Berdasarkan silsilah keturunan sultan-sultan Melayu, yang dikeluarkan oleh Kerajaan Brunei Darussalam dan Kesultanan Sulu-Mindanao, Kerajaan Islam Jeumpa pada 154 H atau tahun 777 M dipimpin oleh seorang pangeran dari Persia yang bernama Syahriansyah Salman atau Sasaniah Salman yang kawin dengan Puteri Mayang Seuludong (Dialek Bireuen: Manyam Seuludang) dan memiliki beberapa anak, antara lain Syahri Duli, Syahri Tanti, Syahri Nawi, Syahri Dito dan Puteri Makhdum Tansyuri yang menjadi ibu dari sultan pertama Kerajaan Islam Perlak. Menurut penelitian sejarawan Aceh, Sayed Dahlan al-Habsyi, syahri adalah gelar pertama yang digunakan keturunan Nabi Muhammad di Nusantara sebelum menggunakan gelar meurah, habib, sayyid, syarif, sunan, teuku dan lainnya. Syahri diambil dari nama istri Sayyidina Husein bin Ali, Puteri Syahri Banun, anak Maha Raja Persia terakhir. Syahr Nawi adalah salah satu tokoh yang berpengaruh dalam pengembangan Kerajaan Peureulak, bahkan beliau dianggap arsitek pendiri kota pelabuhan Peureulak pada tahun 805 M yang dipimpinnya langsung, dan diserahkan kepada anak saudaranya Maulana Abdul Aziz.

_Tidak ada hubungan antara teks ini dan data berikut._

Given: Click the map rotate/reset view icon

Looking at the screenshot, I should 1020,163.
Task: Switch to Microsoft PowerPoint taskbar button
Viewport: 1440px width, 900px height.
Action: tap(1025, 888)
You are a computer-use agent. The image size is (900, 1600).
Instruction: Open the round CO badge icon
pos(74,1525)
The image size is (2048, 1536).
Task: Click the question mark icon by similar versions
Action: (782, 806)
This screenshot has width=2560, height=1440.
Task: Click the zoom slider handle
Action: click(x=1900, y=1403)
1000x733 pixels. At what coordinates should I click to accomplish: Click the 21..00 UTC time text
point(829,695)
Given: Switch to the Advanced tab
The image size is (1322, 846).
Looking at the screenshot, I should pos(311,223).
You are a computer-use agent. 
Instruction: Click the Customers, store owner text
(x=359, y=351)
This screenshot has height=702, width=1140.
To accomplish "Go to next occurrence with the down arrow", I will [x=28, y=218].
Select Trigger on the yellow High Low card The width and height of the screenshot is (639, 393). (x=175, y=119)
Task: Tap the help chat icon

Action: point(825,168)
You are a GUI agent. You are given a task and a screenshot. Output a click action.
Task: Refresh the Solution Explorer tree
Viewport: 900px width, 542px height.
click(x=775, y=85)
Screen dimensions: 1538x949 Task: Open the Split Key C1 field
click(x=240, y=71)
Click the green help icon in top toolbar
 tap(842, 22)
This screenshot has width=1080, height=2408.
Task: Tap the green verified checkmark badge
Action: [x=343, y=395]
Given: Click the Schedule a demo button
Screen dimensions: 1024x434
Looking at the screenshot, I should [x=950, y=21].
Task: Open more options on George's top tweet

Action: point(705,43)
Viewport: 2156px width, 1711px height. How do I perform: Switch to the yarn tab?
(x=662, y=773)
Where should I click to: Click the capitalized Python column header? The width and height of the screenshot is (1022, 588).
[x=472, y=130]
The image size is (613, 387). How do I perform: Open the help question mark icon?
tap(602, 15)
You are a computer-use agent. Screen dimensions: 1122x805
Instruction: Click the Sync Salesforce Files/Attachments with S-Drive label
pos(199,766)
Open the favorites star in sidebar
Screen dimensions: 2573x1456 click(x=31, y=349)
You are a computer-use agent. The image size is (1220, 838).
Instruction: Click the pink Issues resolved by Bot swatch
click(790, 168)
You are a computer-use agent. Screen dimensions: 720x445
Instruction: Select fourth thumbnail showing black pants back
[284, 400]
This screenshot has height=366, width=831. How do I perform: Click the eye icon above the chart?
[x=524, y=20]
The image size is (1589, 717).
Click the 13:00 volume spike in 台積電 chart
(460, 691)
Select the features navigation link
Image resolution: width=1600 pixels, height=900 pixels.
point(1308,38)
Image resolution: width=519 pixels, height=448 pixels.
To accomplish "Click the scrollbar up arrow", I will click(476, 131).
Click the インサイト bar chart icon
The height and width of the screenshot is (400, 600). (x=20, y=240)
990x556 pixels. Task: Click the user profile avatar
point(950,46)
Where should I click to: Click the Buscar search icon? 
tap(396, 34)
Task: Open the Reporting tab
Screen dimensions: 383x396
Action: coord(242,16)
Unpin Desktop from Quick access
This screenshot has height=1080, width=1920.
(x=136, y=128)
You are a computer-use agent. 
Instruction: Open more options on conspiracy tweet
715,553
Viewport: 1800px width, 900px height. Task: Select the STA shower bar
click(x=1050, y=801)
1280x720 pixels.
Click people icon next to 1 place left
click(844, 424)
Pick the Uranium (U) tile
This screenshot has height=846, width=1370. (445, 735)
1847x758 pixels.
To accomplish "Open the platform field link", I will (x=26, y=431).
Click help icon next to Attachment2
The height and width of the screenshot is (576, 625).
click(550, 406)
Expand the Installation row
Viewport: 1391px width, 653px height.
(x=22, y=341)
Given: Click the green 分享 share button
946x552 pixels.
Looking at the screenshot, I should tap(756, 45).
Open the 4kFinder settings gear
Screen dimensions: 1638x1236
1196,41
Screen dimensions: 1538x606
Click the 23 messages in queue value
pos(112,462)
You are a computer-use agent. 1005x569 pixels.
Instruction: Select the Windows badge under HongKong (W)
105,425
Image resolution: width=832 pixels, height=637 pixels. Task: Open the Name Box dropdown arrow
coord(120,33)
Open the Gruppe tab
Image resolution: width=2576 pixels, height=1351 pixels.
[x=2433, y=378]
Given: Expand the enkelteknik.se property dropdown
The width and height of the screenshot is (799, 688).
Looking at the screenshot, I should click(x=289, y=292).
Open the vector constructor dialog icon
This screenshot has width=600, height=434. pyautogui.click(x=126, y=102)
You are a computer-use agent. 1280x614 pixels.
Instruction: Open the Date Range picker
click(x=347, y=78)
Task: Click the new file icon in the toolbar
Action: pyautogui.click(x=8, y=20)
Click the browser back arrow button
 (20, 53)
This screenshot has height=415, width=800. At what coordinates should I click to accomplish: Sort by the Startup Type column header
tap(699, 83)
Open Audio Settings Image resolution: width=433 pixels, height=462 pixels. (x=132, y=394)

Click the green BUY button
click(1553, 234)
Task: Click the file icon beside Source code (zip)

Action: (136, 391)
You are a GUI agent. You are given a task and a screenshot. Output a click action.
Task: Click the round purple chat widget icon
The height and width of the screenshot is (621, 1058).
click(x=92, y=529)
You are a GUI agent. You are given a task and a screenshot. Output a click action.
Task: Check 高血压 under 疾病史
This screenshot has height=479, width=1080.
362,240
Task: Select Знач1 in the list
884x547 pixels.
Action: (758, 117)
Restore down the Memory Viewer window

Keberadaan Kerajaan Islam Jeumpa ini dapat pula ditelusuri dari pembentukan Kerajaan Perlak yang dianggap sebagai Kerajaan Islam pertama di Nusantara. Perlak pada tahun 805 Masehi adalah bandar pelabuhan yang dikuasai pedagang keturunan Parsi yang dipimpin seorang keturunan Raja Islam Jeumpa Pangeran Salman al-Parsi dengan Putri Manyang Seuludong bernama Meurah Syahr Nuwi. Sebagai sebuah pelabuhan dagang yang maju dan aman menjadi tempat persinggahan kapal dagang Muslim Arab dan Persia. Akibatnya masyarakat muslim di daerah ini mengalami perkembangan yang cukup pesat, terutama sekali lantaran banyak terjadinya perkawinan di antara saudagar muslim dengan wanita-wanita setempat, sehingga melahirkan keturunan dari percampuran darah Arab dan Persia dengan putri-putri Perlak. Keadaan ini membawa pada berdirinya kerajaan Islam Perlak pertama, pada hari selasa bulan Muharram, 840 M. Sultan pertama kerajaan ini merupakan keturunan Arab Quraisy bernama Maulana Abdul Azis Syah, bergelar Sultan Alaiddin Sayyid Maulana Abdul Azis Syah. Menurut Wan Hussein Azmi, pedagang Arab dan Persia tersebut termasuk dalam golongan Syi'ah. Wan Hussein Azmi dalam Islam di Aceh mengaitkan kedatangan mereka dengan Revolusi Syi'ah yang terjadi di Persia tahun 744-747.
Latar Belakang (Menurut Teori, Data, Penelitian dan Sejumlah Ahli Sejarah)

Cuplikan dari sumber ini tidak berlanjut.